→ **ACTIVITY**: Repeat nothing but the line that contains "Хочу (284, 608)" and the lines after it, through the end of the listing, exactly as they stand; omit pictures.

→ **THE RECORDS**:
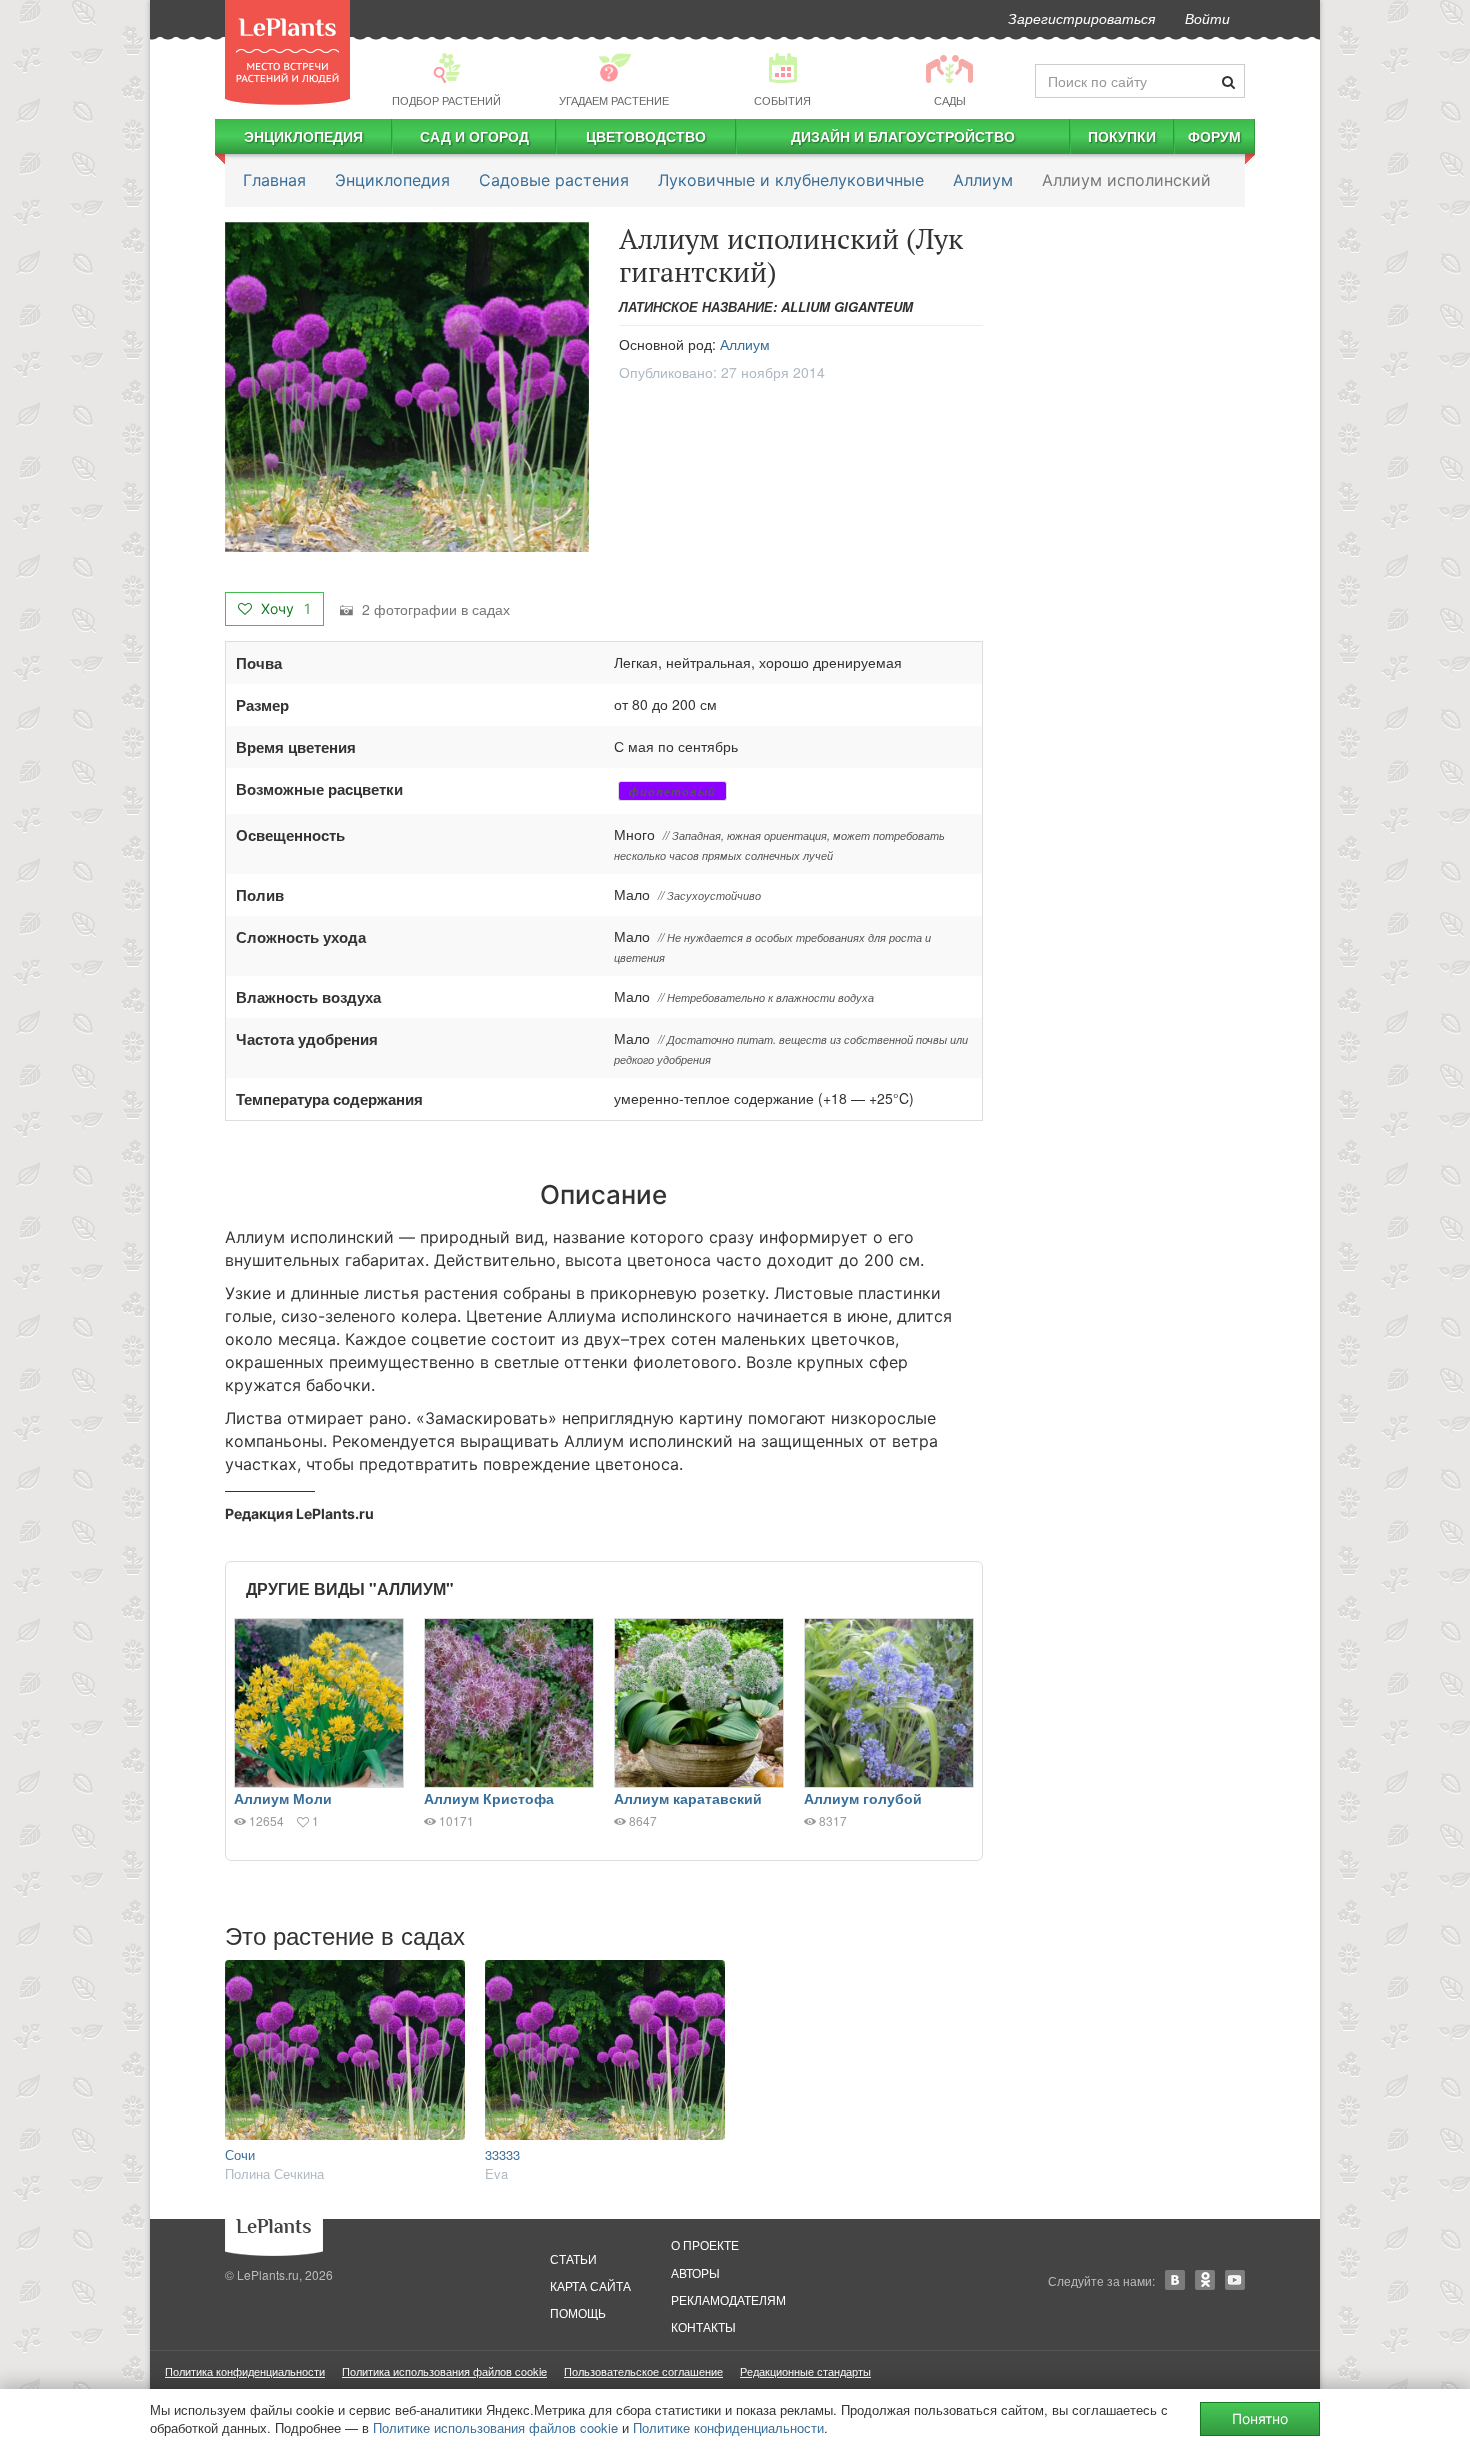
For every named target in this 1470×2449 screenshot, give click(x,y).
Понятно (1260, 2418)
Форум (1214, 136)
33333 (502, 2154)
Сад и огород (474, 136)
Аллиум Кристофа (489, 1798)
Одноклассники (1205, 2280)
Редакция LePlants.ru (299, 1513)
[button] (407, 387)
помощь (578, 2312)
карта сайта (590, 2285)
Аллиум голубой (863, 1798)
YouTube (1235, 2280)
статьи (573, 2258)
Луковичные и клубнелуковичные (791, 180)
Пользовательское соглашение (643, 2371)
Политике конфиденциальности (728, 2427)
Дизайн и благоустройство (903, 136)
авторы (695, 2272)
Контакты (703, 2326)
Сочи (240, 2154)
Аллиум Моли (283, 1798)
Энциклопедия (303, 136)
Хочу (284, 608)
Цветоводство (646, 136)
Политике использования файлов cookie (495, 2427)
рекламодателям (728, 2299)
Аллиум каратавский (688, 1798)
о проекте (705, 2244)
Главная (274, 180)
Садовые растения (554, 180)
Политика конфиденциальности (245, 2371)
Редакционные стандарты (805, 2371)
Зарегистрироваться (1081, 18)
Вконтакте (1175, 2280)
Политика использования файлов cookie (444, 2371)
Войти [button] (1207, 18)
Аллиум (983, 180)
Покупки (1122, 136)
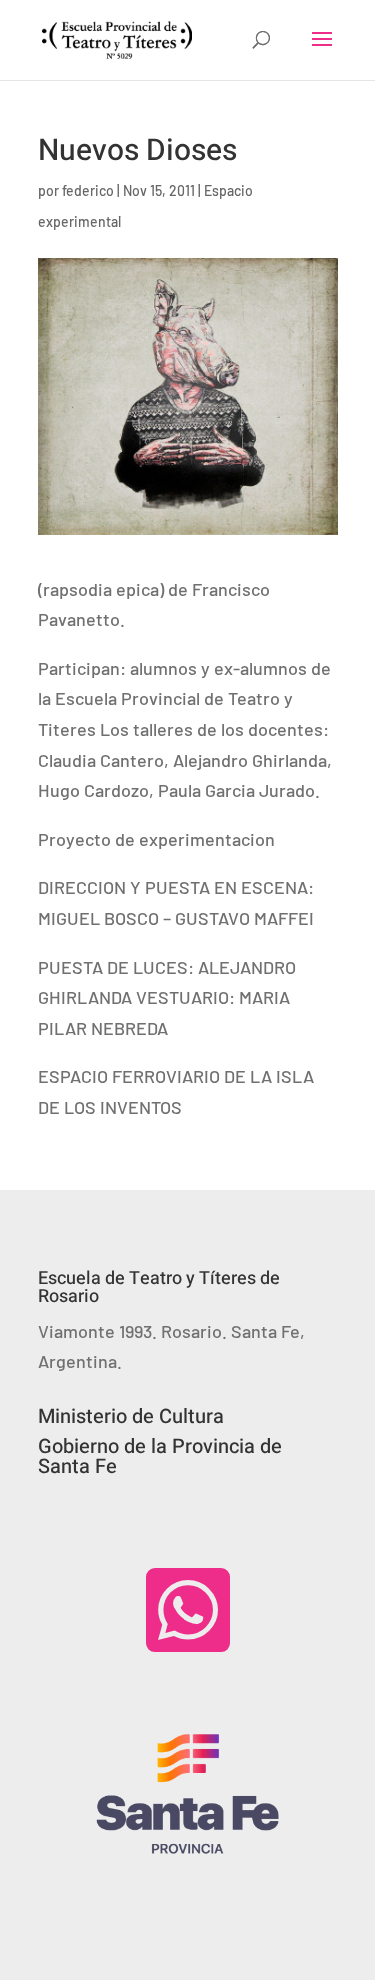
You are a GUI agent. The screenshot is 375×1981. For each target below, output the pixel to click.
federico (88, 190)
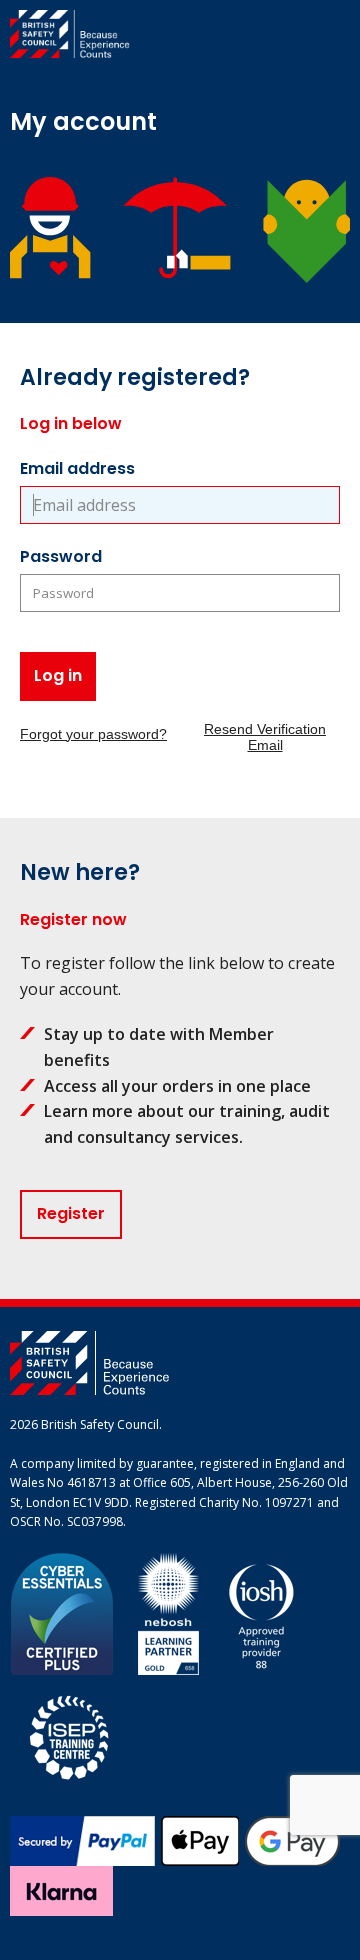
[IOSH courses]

→ **ANSWER BELOW**:
Хочу (284, 608)
Цветоводство (646, 136)
Политике использования файлов cookie (495, 2427)
рекламодателям (728, 2299)
Аллиум каратавский (688, 1798)
о проекте (705, 2244)
Главная (274, 180)
Садовые растения (554, 180)
Политика конфиденциальности (245, 2371)
Редакционные стандарты (805, 2371)
Зарегистрироваться (1081, 18)
Вконтакте (1175, 2280)
Политика использования файлов cookie (444, 2371)
Войти [button] (1207, 18)
Аллиум (983, 180)
Покупки (1122, 136)
You are a GUI agent. The screenshot is 375×1981. For each target below, output the pixel to click.
federico (88, 190)
[IOSH courses]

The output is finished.